Such views are a minority among Maryland’s immigrant population, which is predominantly Hispanic and of Central American origin. Many such families include both legal and illegal immigrants, depending on when and how they arrived and whether they found a way to apply for residency. Often, illegal immigrants arrived as children and grew up in the state. Their communities tend to judge them on grounds other than legal status and wish them success.

Jesus Alberto Martinez, 55, is an ophthalmologist and U.S. Navy veteran in Rockville who came from Colombia as a teenager, overstayed his tourist visa and eventually became a U.S. citizen. He is an impassioned supporter of the Maryland Dream Act and a plaintiff in a lawsuit, filed by immigrant advocacy groups including Casa de Maryland, challenging the petition drive that halted the law’s enactment about four months ago.

“We need every immigrant kid in Maryland to be educated. If they go to college, they earn more, pay more taxes and become better citizens,” Martinez said. “If promising high school students are denied the chance to continue, it is like cutting off their wings. If we punish kids to pay for the sins of their parents, we are only mortgaging our future as a competitive society.”

§ Task objective:
Answer these questions from the extract on Maryland's immigrants.
(a) What background does the extract give as predominant among Maryland's immigrant population?
(b) From which country did Jesus Alberto Martinez come, and at what stage of life?
(c) What does Martinez liken to denying promising high school students the chance to continue?

§ Data shown:
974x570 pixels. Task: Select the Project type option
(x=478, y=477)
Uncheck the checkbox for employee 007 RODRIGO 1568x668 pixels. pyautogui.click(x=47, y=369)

§ Written answer:
(a) Hispanic and of Central American origin.
(b) He came from Colombia as a teenager.
(c) Cutting off their wings.